What you need to know:
- According to sources privy to the discussions, it was perceived to be easier and faster to go through a direct procurement system since previous attempts to enlist a firm for the contract through the open tender system had failed as competitors fought for the multi-billion project.
Two months ago, at the height of terrorist attacks, State House made a call to Safaricom chief executive Bob Collymore.
Concerned that his government was losing grip of the situation, President Kenyatta wanted to know whether Safaricom would help security agents communicate better.
He asked the mobile phone operator to develop a security communication and surveillance system that would urgently boost the capacity of the national security agencies to fight terrorists.
According to sources privy to the discussions, it was perceived to be easier and faster to go through a direct procurement system since previous attempts to enlist a firm for the contract through the open tender system had failed as competitors fought for the multi-billion project.
The source told the Nation that there was also a feeling that, being a significant shareholder in Safaricom, with a 35 per cent stake, the government was safer entrusting the project to the firm.
Safaricom was also picked because it had the technical expertise and financial capability to roll out a project of such magnitude.
The trade-off was that while the telecom firm would get the tender, it would deploy the system at a lower cost as no profit margin was to be added.
A technical committee was then set up, led by former ICT Permanent Secretary Bitange Ndemo, and comprising senior government officials, the tender committee in the Interior and Coordination of National Government ministry, and national security chiefs to oversee the project.
Safaricom was then invited to pitch, and negotiations started.

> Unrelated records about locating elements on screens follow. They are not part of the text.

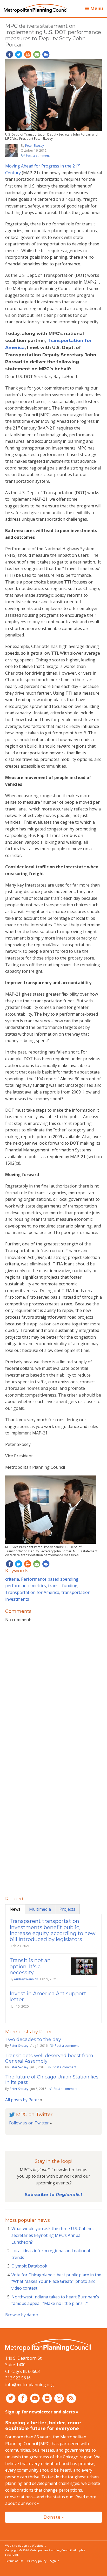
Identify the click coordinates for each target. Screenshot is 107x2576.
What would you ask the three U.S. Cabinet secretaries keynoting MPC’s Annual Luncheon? (52, 2235)
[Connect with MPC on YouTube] (35, 2398)
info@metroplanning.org (29, 2384)
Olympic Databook (29, 2266)
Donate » (54, 2517)
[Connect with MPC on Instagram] (60, 2398)
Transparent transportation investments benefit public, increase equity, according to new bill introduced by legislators (53, 1930)
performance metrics (25, 1585)
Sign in (54, 2561)
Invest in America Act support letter (48, 1996)
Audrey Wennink (26, 1979)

It was then agreed that part of the government’s reimbursement of the Sh14.9 billion Safaricom would spend to put up the system would be in form of spectrum of a similar value.
On the one hand, the additional spectrum would help the mobile operator to improve quality of service, which had been a bone of contention between it and the regulator, the Communications Commission of Kenya.
On the other hand, Kenya would have an efficient security communication and surveillance system that would increase its ability to contain rising terrorism and crime.